Lecture Notes: Overview of Tools and Software
Tools for Data Science
In this course we will explore the field of data science using four tools: Excel, Python, R, and MySQL. In addition to these, we will also use Jupyter Notebooks to write our code because it easily integrates code, text, and graphing. Note that these are not the only tools used by data scientists. In fact, there are no correct tools for doing data science, just tools which make doing certain tasks easier.
For example, Python and R are both programming languages that we will learn in this course. Both of these languages allow you to create a graph of a data set in just a few lines of code. You can also create graphs in other programming languages such as Java, but it will take significantly more code and will not be as easy to implement. As another example, we will be learning Excel, which is a spreadsheets implementation, and MySQL, which is a database manager, because both spreadsheets and databases allow us to easily store, view, access, and manipulate data.
Excel
What is Excel?
Excel is an implementation of spreadsheets created by Microsoft Office. There are other popular spreadsheet implementations, such as Google Sheets, [LibreOffice] Calc](https://en.wikipedia.org/wiki/LibreOffice_Calc), and Apple Numbers, and much of what we learn about in Excel will transfer to these as well. A spreadsheet is an electronic file format where the data is arranged in a grid of rows and columns. Each grid square in a spreadsheet is called a cell. A spreadsheet will allow us to view a data set, but also manipulate the data and use it in calculations through a set of commands. There are many uses of spreadsheets in data science and in this class we will use Excel to explore a data set, create graphs of the data set, and calculate statistical reports for the data.
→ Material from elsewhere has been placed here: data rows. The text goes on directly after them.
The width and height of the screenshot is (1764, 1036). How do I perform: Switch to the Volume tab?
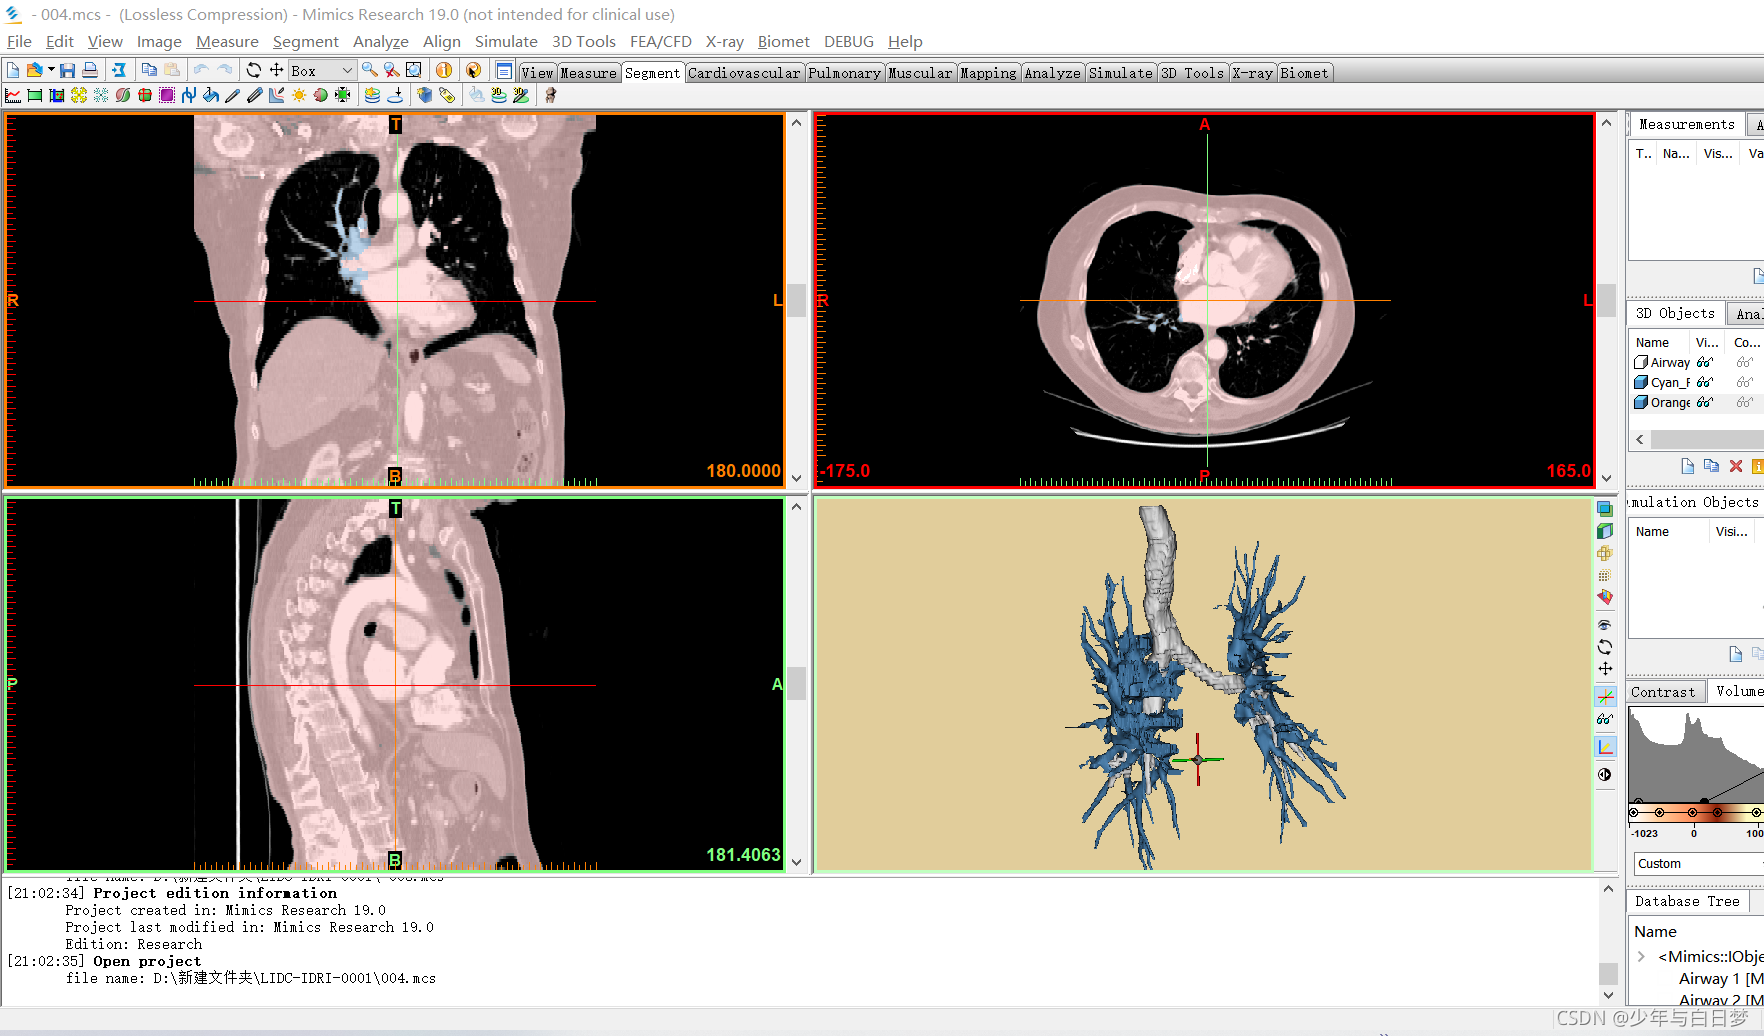(x=1738, y=691)
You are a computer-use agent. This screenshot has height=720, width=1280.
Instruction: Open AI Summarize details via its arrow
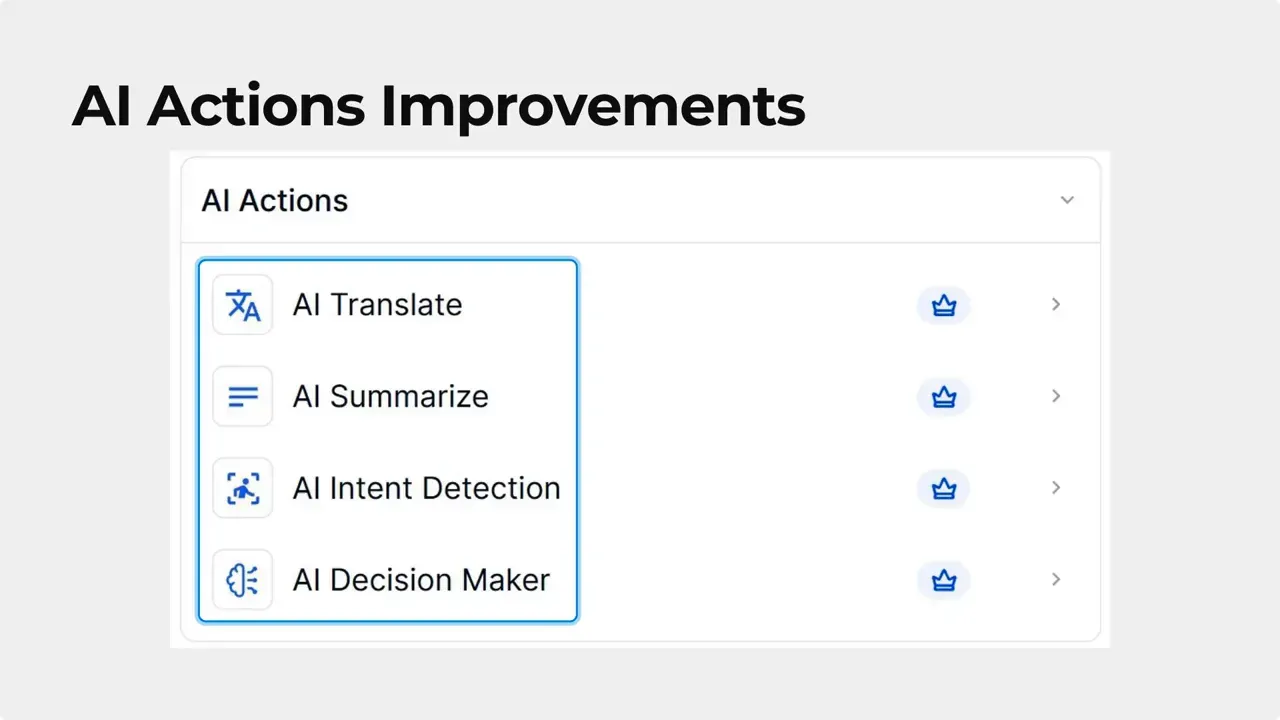(x=1056, y=396)
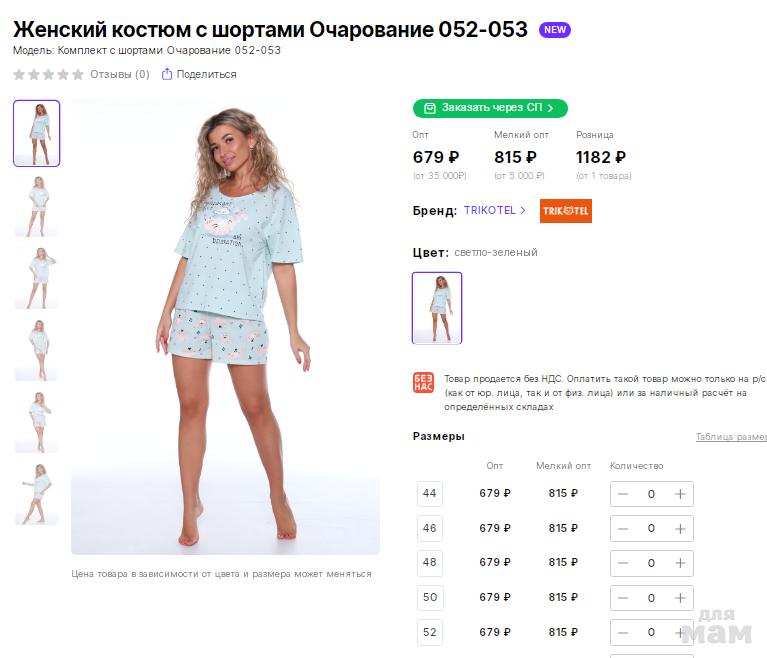Increase quantity for size 44
Viewport: 767px width, 658px height.
pos(680,494)
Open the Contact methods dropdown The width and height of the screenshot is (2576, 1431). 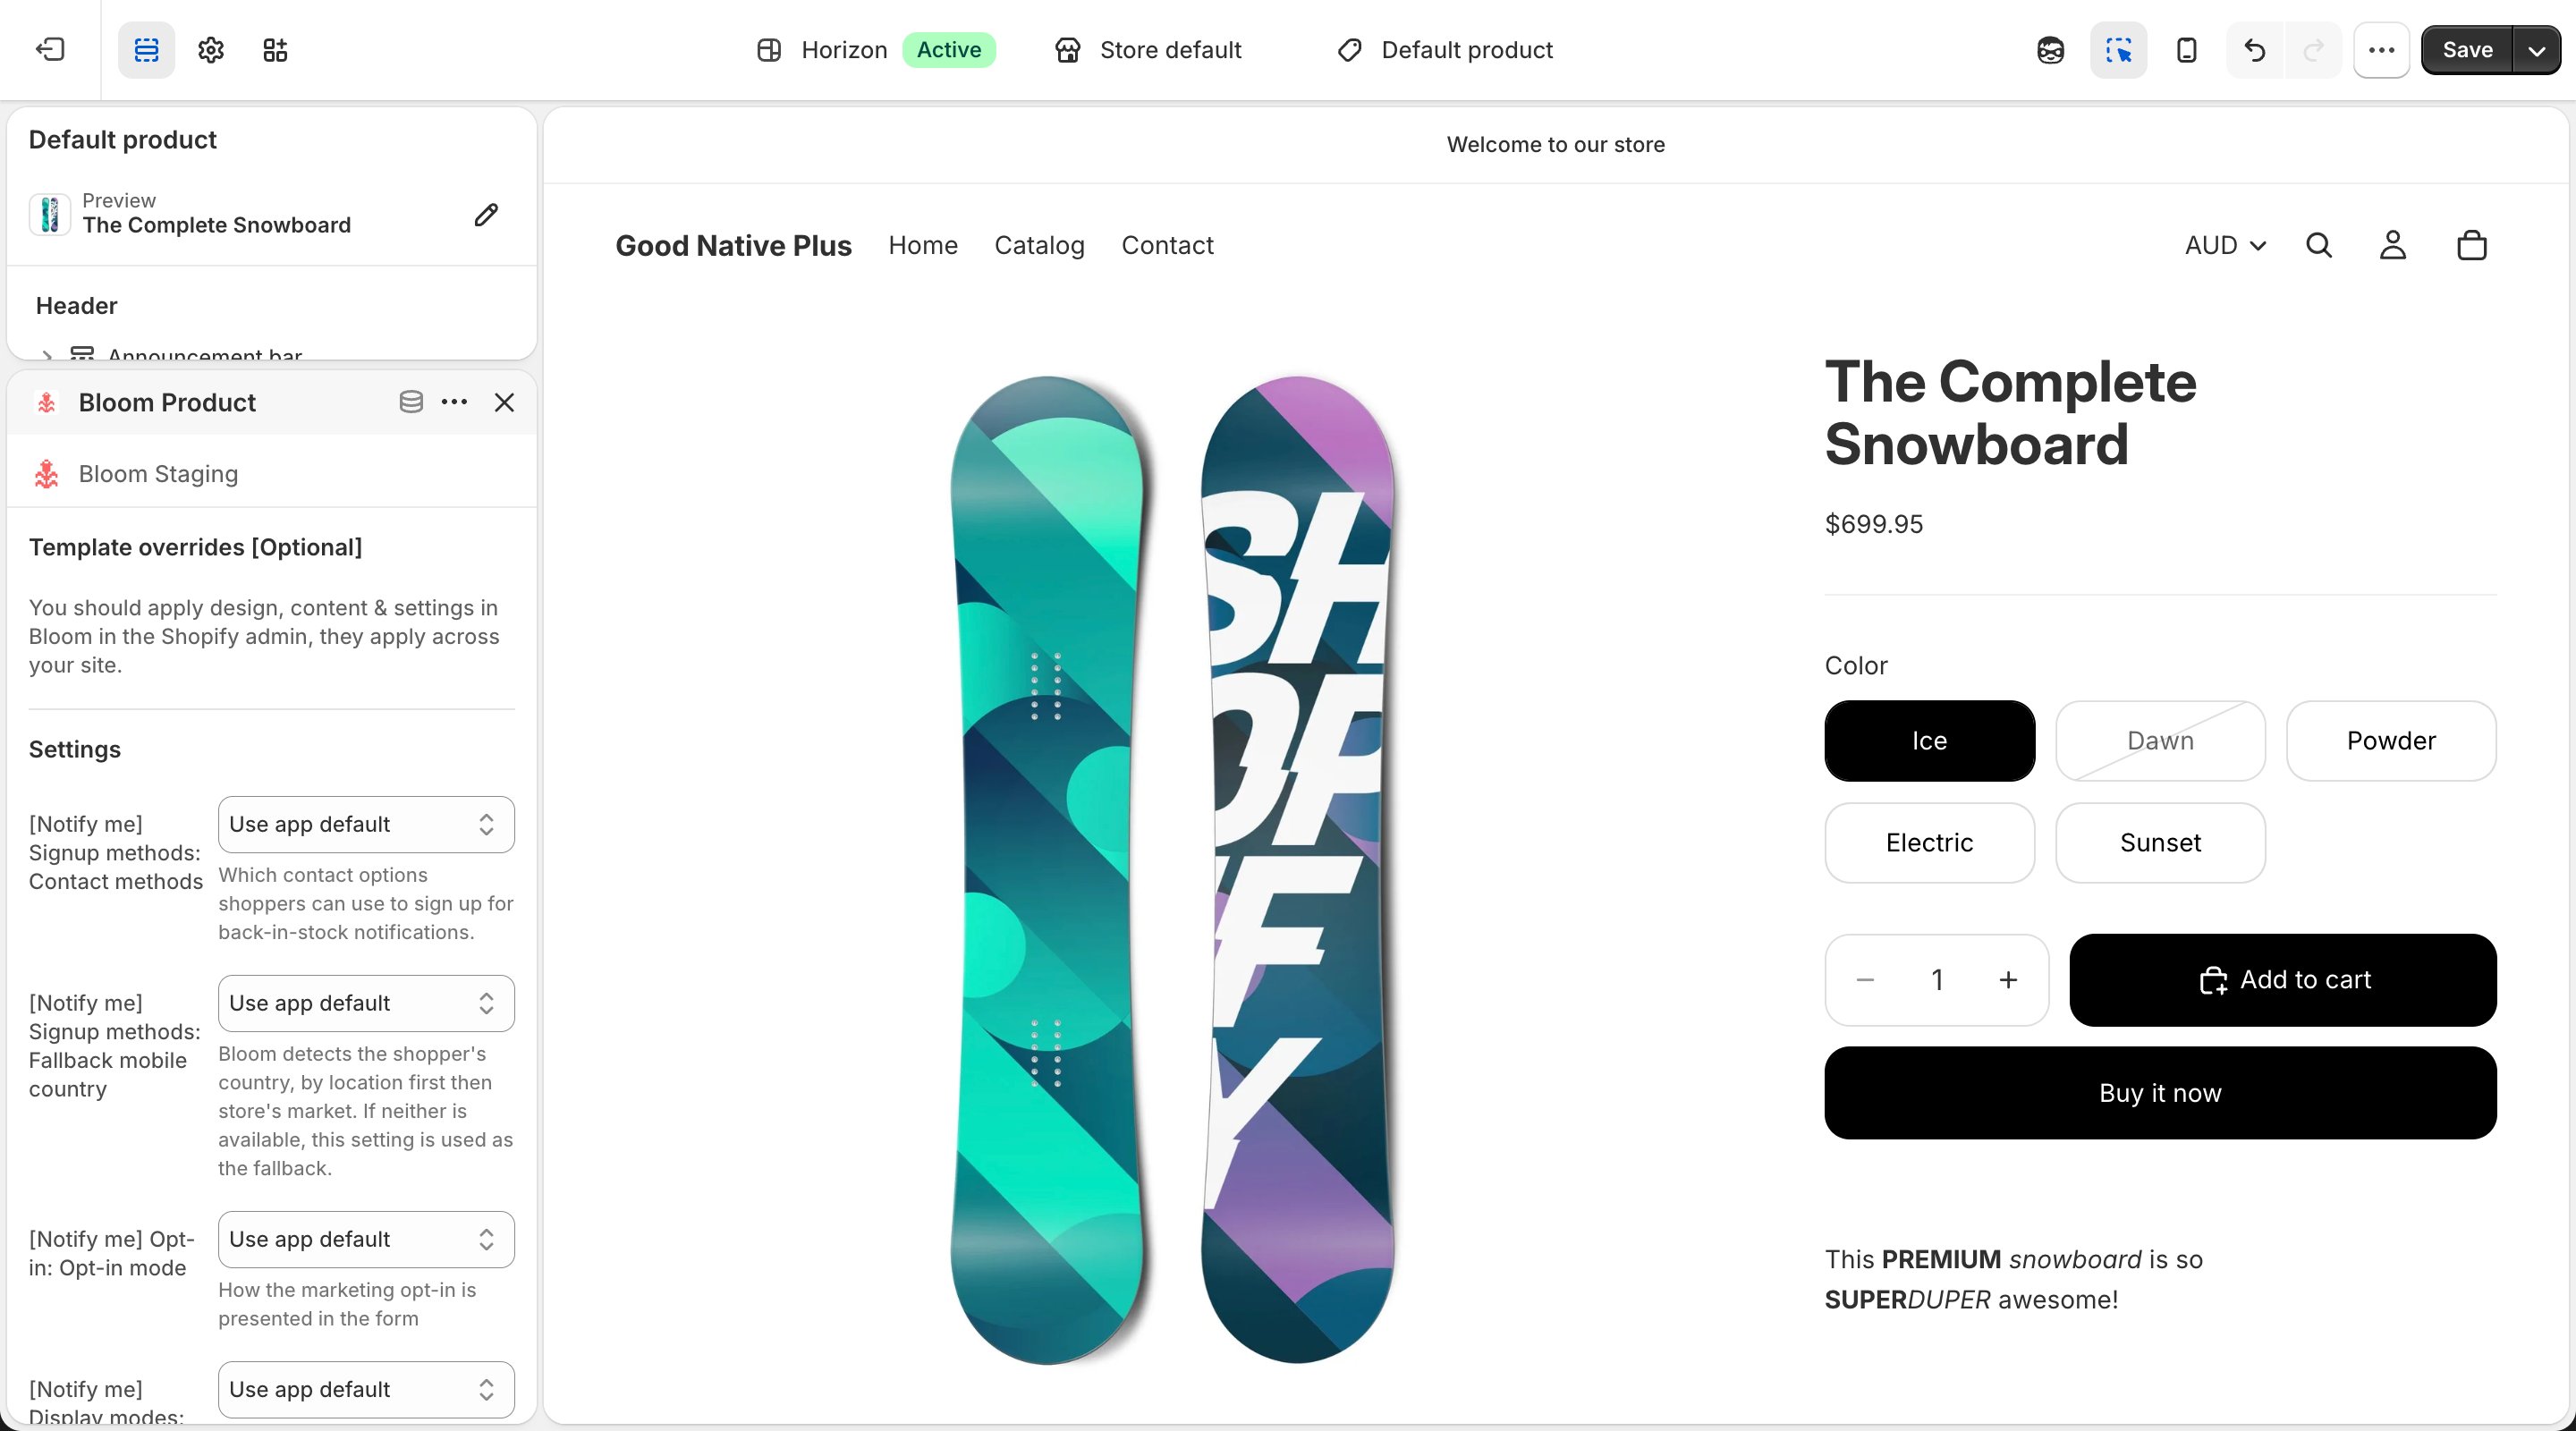[x=366, y=824]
Installing Excel (Option 1)
The first option for using Microsoft Excel is to install it on your computer. Excel is a paid product, but luckily Mount Union pays for you to have access to all Microsoft software. If you have not already installed your Microsoft office apps, go to office.com and log in with your Mount Union email and password. On the first screen you see after logging in, click the “Install and more” menu in the top right corner and then click “Install Microsoft 365 apps”. This will download an installer which you can then launch to get everything installed. This will install Microsoft Excel on your computer along with Word, Powerpoint, OneNote, and other Microsoft products.
Office Online (Option 2)
If you do not want to install anything on your computer, you can also use Microsoft Excel on your web browser. Just note that this web browser version does not have every feature and some of the things we learn to do in this course will look slightly different. Go to office.com and log in with your Mount Union email address and password. On the left sidebar once you have logged in there will be an Excel icon. If you click on that you will be taken to the browser version of Excel. You can click “Blank workbook” to get a new Excel spreadsheet.
Python
What is Python?
One of the most popular programming languages in the world over the past few years is Python. Python programming is one of the top skills needed by modern data scientist (and programmers in many other fields). Python is a scripting language, which means that you can run your Python programs a little bit at a time. This is compared to a compiled language like Java, where you need to compile a completed program and run everything at once.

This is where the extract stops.